Sì, siamo degli affamati, dei bisognosi di cibo per il corpo, dei bisognosi di altro che non sappiamo sempre riconoscere. Siamo affamati di incontro, relazione, espressione di noi stessi, operosità ma non solo. Dentro alla nostra fame abitano dei desideri, delle aspirazioni profonde che non sempre riusciamo a riconoscere e accogliere. Di fronte ad esse talvolta “mormoriamo” (Es 16.2), come gli ebrei nel deserto, accusando la realtà che ci circonda e gli altri del morso che sentiamo allo stomaco piuttosto che riconoscere la nostra insoddisfazione e ciò che la fa sentire insopportabile.
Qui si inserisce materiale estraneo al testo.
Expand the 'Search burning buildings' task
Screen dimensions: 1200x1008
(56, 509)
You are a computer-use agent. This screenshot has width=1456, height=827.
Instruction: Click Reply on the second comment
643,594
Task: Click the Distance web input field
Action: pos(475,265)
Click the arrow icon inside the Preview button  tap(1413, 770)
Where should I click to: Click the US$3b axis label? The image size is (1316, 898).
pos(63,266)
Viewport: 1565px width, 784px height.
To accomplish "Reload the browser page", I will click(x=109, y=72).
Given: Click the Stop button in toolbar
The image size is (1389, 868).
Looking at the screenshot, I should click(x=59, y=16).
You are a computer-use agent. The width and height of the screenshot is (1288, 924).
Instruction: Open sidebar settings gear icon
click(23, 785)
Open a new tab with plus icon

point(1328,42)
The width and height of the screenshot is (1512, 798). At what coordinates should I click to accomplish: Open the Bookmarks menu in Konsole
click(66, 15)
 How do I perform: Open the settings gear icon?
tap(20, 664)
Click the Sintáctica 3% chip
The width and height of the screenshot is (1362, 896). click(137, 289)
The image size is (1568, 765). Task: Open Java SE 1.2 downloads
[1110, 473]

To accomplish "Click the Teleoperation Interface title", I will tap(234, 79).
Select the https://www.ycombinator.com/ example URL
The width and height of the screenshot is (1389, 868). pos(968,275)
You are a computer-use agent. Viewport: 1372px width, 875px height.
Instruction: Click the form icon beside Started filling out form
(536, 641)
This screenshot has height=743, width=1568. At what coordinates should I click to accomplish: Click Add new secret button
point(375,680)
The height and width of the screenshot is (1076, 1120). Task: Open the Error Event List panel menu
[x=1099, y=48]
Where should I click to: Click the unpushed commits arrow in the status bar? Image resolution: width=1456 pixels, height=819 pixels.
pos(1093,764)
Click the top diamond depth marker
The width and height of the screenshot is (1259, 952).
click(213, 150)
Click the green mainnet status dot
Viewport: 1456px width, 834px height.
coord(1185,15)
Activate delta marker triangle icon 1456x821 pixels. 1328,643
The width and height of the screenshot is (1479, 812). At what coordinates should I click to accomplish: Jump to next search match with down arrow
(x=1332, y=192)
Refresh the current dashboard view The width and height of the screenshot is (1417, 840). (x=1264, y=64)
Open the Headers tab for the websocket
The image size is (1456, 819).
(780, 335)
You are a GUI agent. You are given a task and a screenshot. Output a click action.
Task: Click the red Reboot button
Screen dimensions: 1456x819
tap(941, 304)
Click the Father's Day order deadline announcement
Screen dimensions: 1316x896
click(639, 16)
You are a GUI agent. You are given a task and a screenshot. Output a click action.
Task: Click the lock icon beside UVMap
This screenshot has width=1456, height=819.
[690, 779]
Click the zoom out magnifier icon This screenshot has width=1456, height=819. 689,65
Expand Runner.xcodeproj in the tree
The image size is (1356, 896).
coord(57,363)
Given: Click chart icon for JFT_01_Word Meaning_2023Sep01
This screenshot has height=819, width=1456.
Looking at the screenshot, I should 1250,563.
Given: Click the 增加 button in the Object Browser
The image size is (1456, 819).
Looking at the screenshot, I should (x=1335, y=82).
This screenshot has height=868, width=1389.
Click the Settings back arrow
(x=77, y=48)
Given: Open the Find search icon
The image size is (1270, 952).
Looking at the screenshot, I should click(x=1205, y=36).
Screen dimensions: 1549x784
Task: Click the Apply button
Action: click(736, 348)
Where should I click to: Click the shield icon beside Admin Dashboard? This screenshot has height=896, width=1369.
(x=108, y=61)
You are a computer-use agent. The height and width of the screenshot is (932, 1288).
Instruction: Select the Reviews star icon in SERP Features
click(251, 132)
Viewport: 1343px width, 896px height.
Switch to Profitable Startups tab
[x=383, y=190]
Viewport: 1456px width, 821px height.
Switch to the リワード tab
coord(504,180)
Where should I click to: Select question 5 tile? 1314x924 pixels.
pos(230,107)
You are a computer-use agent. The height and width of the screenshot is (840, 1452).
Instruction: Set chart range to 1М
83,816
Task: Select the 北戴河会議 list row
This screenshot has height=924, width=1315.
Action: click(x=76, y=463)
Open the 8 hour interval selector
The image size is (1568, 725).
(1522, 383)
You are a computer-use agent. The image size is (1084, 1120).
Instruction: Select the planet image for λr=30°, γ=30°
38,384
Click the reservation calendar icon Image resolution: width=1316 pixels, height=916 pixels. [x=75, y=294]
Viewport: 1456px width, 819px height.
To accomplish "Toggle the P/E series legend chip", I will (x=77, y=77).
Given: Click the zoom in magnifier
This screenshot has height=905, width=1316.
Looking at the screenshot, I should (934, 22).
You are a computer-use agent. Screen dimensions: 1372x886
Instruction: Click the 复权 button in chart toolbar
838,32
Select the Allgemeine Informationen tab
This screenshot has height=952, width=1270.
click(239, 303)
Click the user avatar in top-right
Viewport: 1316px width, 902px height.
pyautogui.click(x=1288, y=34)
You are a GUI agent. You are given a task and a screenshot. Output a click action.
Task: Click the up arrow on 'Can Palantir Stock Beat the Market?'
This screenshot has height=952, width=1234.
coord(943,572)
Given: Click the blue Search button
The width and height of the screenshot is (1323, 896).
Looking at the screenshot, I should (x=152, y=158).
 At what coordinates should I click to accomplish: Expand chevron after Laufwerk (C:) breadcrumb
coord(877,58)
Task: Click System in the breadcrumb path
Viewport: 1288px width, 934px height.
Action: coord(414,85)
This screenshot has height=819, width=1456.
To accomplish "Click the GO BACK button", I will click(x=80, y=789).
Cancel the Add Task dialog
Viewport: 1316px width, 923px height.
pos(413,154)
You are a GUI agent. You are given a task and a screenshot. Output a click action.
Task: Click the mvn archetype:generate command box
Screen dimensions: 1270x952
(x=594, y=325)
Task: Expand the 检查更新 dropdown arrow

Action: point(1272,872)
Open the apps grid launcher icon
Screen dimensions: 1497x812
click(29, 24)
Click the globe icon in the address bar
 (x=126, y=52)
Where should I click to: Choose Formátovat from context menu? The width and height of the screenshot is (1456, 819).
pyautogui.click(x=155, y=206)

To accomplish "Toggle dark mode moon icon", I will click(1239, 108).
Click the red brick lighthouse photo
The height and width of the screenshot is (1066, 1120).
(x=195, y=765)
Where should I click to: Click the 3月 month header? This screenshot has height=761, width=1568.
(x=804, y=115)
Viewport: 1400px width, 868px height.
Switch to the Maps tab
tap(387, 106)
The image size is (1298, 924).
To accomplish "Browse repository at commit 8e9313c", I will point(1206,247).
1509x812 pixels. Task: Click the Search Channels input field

Siamo dei bisognosi di un cibo diverso oltre che affamati di pane, dei bisognosi di un “pane dal cielo” (Gv 6,32), di un cibo “vero” (ib.) capace di saziarci nel profondo, radicalmente. E Gesù lo sa bene: conosce il nostro cuore più di noi stessi. Conosce la nostra fame e il cibo di cui abbiamo bisogno: la sua persona e l’orizzonte di eternità che egli apre a chi lo ascolta.
Dinanzi a Cristo, “pane del cielo” (Gv 6,32), si apre per noi la possibilità di ascoltare con pace e fiducia la nostra fame. Egli ci propone di scavare dentro i nostri desideri, di prenderli in mano, come un filo di Arianna, e seguirli fino a riconoscere il desiderio che sta dentro al desiderio più superficiale e, passo passo, arrivare a ciò che ci afferra davvero, fino a scoprire chi siamo, ciò di cui abbiamo davvero bisogno. Ognuno di noi e noi insieme possiamo essere dei desideranti che cercano il nome della propria fame sino a scoprire che il cibo di cui abbiamo davvero bisogno è l’amore e l’amore più autentico che soltanto “Colui che discende dal cielo” (Gv 6,33) può donarci.